Consumer Optimism Picks Up In October
Consumer optimism appears to be rebounding in October, reports the University of Michigan’s Institute for Social Research (ISR) in its Survey of Consumers. The ISR’s preliminary Consumer Sentiment Index for October is 92.1, up from 87.2 in its September 2015 survey.
“The rebound in confidence signifies that consumers have concluded that the fears expressed on Wall Street did not extend to Main Street,” says Richard Curtin, chief economist of the ISR’s Surveys of Consumers. “Importantly, the renewed confidence did not simply represent a relief rally, but instead reflected renewed optimism. Personal financial expectations rose to their highest level since 2007, as did consumers’ views toward purchases of durable goods. While consumers anticipate a continued economic expansion, many expected strong headwinds from falling commodity prices, weakened economies in China and elsewhere as well as continued stresses on European countries. Perhaps the most important finding is that low inflation and continued job growth have enabled consumers to adapt to a slower and more variable rate of economic growth by varying the pace of their spending without losing confidence that the expansion will continue. Overall, the data still indicate that consumption will expand at 2.9 percent during 2016.”
In its September Consumer Sentiment Index, the ISR concluded that Americans understand that the stock market declines had more to do with international conditions than the domestic economy. The ISR’s September Sentiment Index was at the lowest level in 11 months, but it was still higher than in any prior month since May 2007. Its October figures are in line with this trend, and the ISR says overall, its data indicates that consumer spending will continue to expand in late 2015 and 2016,.
In September, the ISR noted a high proportion of consumers remarked on negative reports about stock prices or international and trade concerns in the current mix of economic news. These issues were cited in September’s survey by one in four households.
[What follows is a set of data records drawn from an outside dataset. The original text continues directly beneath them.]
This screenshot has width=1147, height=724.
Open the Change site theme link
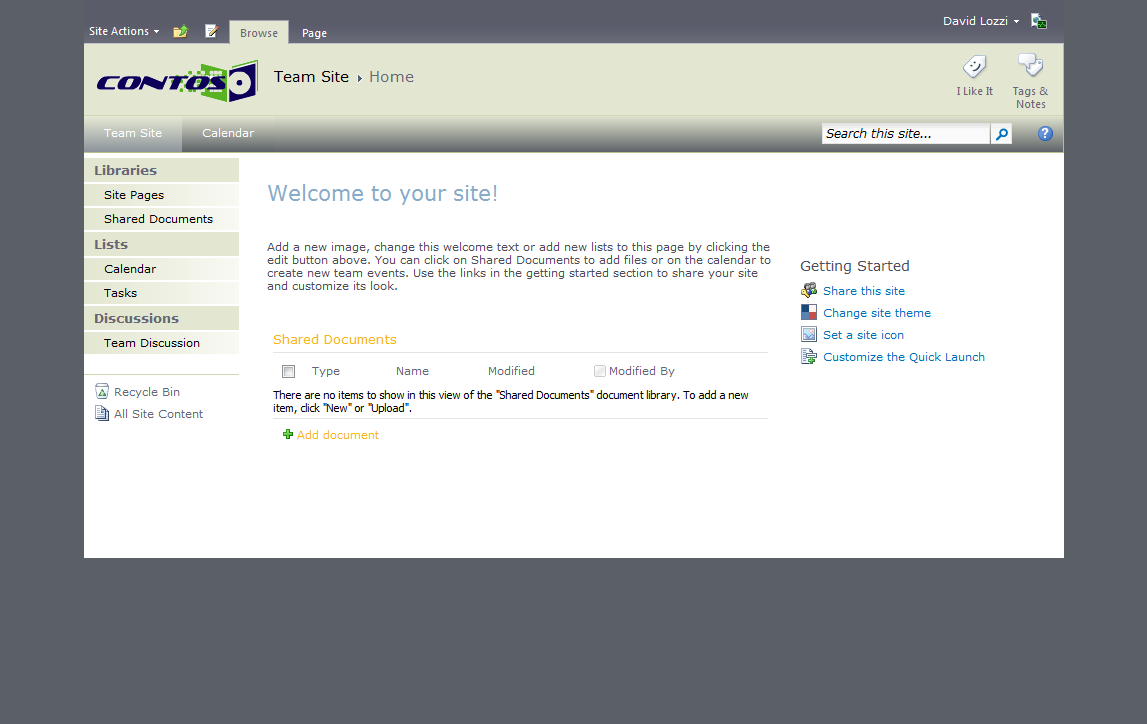876,313
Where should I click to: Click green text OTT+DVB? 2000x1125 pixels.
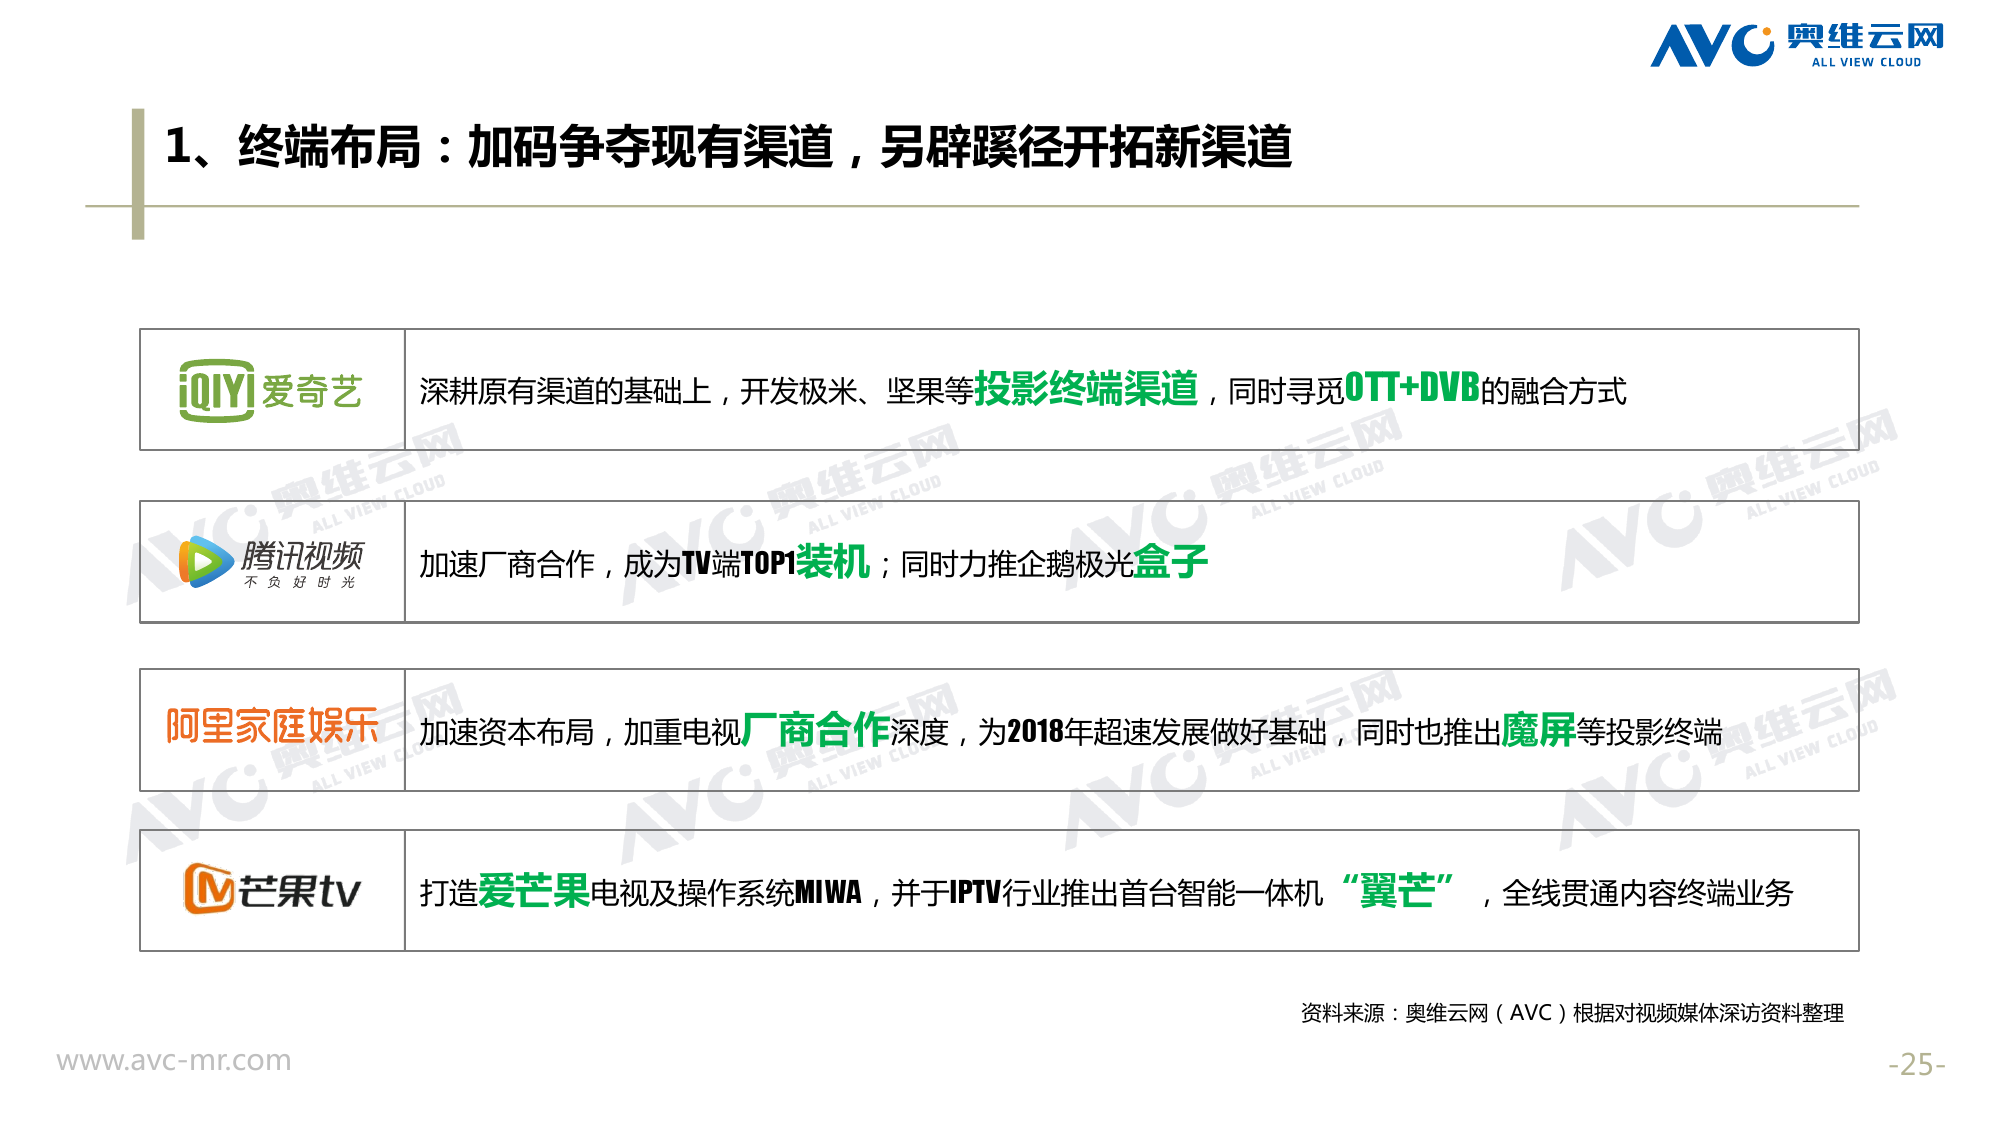tap(1411, 388)
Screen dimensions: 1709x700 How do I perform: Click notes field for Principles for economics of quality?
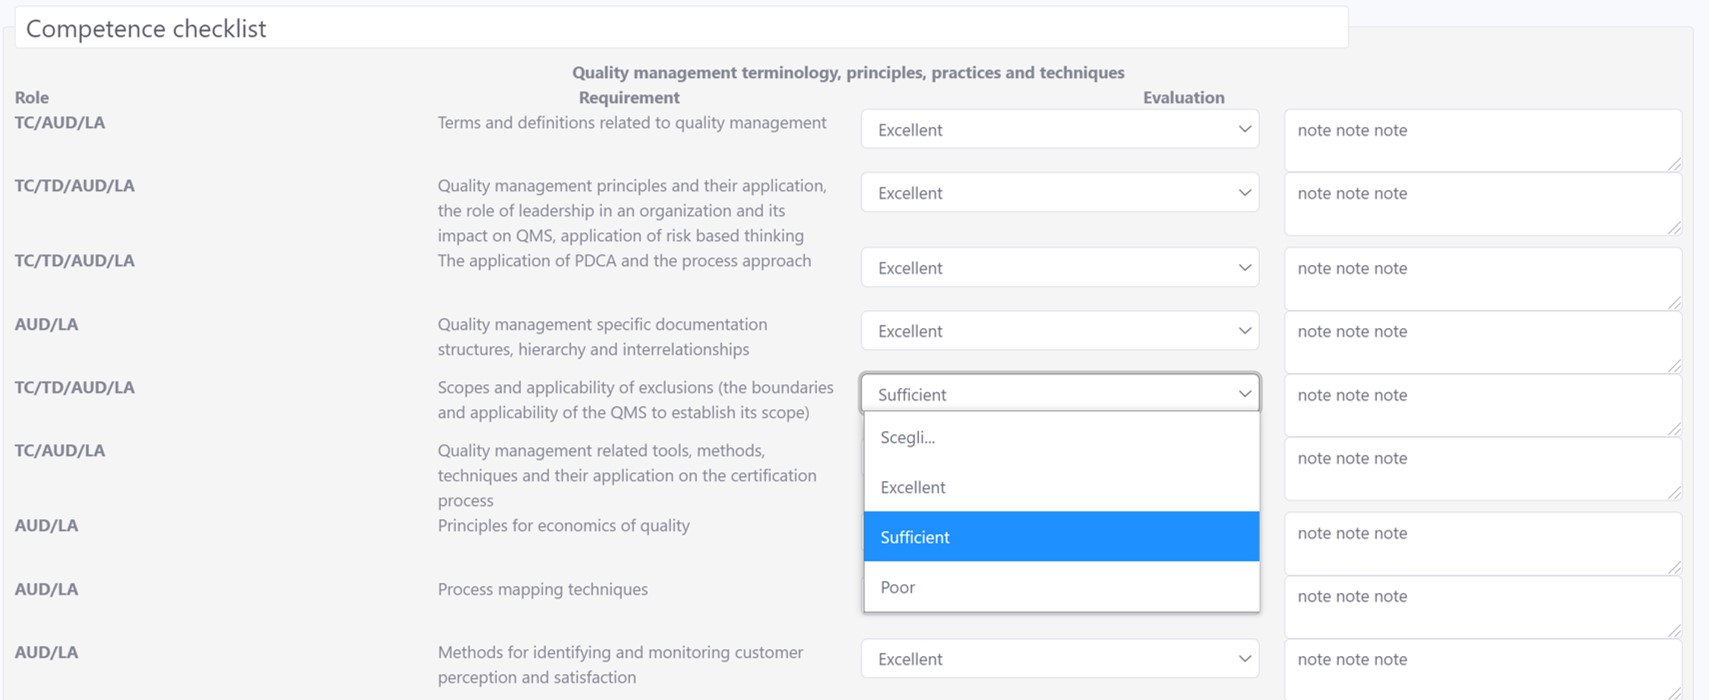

Established in 1948, the Institute for Social Research (ISR) at the University of Michigan conducts the University of Michigan Surveys of Consumers, the American National Election Studies, the Monitoring the Future Study, the Panel Study of Income Dynamics, the Health and Retirement Study, and the National Survey of Black Americans and the World Values Surveys. ISR is also home to the Inter-University Consortium for Political and Social Research (ICPSR), the world’s largest computerized social science data archive.